Placido (1961)
9/10
yes it's a great social critque without a doubt. but it's also one of the best comedies i've ever seen.
21 June 2020
My grandmom is 90 years old now. when she was giving presents for christmas she wanted always to give gifts to a lot of people beyond the close family. for example to people from the portuguese village where she lived with my grandfather and my father for a lot of years (even though she wasn't born there she lived there a long time). Usually the gifts for those people were merely things that could be bought for one or two euros. I used to ask her: "why do you buy those gifts, there just cheap stuff they don't care and need". the answer used to be something like this: "poor them they wouldn't know, for them is very big already!" - a table cloth for two euros is not important for anyone sorry. at the end of the day it was never about giving them gifts. but it was because plus they already had that for other christmases. she wanted to feel better with herself thinking how good of a person she was. she still thinks now a days she's humble and a one of the most generous people in the globe: i can't complain, but i would tell you that i always doubt that.

"placido" is pretty much a film about that: high or middle high class people receiving poor citizens in their homes for christmas eve. they don't like them, they don't want them, they treat better their dogs than them. one getting a cold, a disease or getting drunk is a tragedy: not because someone got a disease but because that could expose the facade they built: the idea they're very generous and humble and everyone will go to heaven because of that.

it's never from the heart. it's never from good intentions with this film. it's always for other people to see how good they are. my grandmom did this in a smaller scale true: but this is a exaggeration of reality. the ideia you'll have a parade in the middle of the cold where poor people can get sick, but they're there to applaud stars from madrid beause they need to please the event organizers is the beggining of this crazy journey where placido just wants to pay the installment of his motorbike.

so yeah it's always about the organizers policing each other, checking if everyone "is good". is kinda a foucalt's panopticon of charity: eveyone check if everyone is doing the good, is having a poor peasant in their house. the peasants: they can even die that the tragedy is always for the people who hold them for the night. they're just props, they're pawns not people. they're instruments that make the others not only feel better but mostly feel they won't be judged by anyone else. poor people as instruments to control the high class, to make them feel good about themselves even if at the end of the dinner they go back to their cold houses or even the street.

what happens inside the doors is a different story. and berlanga shows this as a master: the scenes are always vivid, full of people talking, they're quick and witty, don't let anyone breathe. i laughed my ass off a lot of the time just seing the absurd and relating to this, because in portugal things weren't that different. heck in some places you'll probably still find people like this. arrested development, the tv show, was a bit like this on the best of its times: people just talking above each other, fully of different type of conversations happening at the same time. sometimes we have three conversarions or four in the same scene.

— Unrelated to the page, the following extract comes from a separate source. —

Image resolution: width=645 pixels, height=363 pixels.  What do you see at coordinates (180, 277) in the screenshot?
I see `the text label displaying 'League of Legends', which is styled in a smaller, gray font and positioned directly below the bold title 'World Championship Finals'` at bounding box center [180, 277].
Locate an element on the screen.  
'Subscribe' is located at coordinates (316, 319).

the events taking place are one more ludicrous than the other. they just continue to mount, and placido's problem just grows and grows and grows because people are so worried in their own bubbles to feel themselves better than they couldn't care less when a low class citizen as a problem. the hypocrisy of a society that wanted allways to appear good, not to be good. poors are just the losers they feel they need to help because they might be criticized if they don't. but at the end of the day is more important to sell cooking pots, to marry people "living in sin" and to feed your dog.

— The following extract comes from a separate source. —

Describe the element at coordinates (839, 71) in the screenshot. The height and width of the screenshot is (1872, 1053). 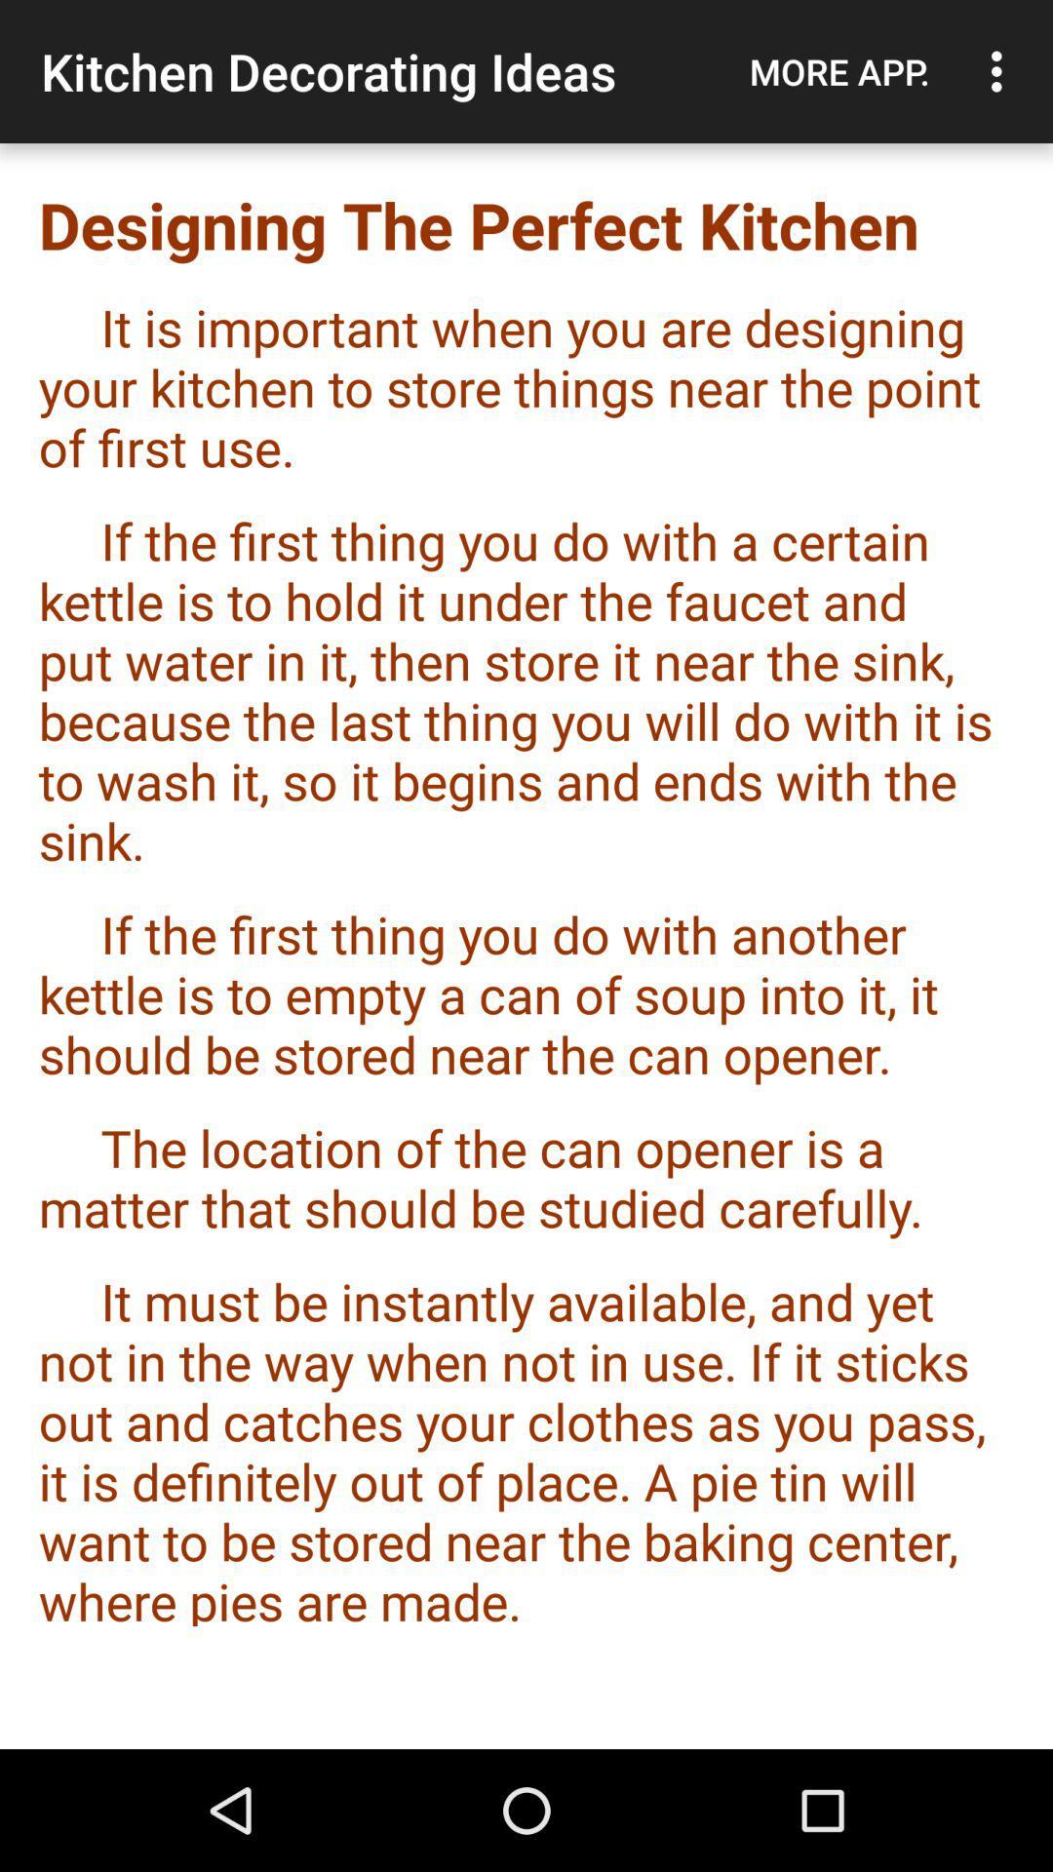
I see `the app to the right of the kitchen decorating ideas app` at that location.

at the end of the day this is a great rich comedy that wants to criticize spanish society. it works on both sides. but even if you have zero context about this, it's still a work of genious. like arrested development. it's a great film, one of the best comedies i've ever seen. after enjoying a lot bienvenido mr marshall, watching placido makes me really think berlanga is a genious. the comedy tone is perfect. the criticism also. it has minor problems? yes. but it's so well made and conceived that laughing out loud and applauding is the only thing i can do. if you know or understand a bit of spanish watch this by any means necessary. if you don', you'll have more problems on understanding but...watch it too... it's an amazing movie.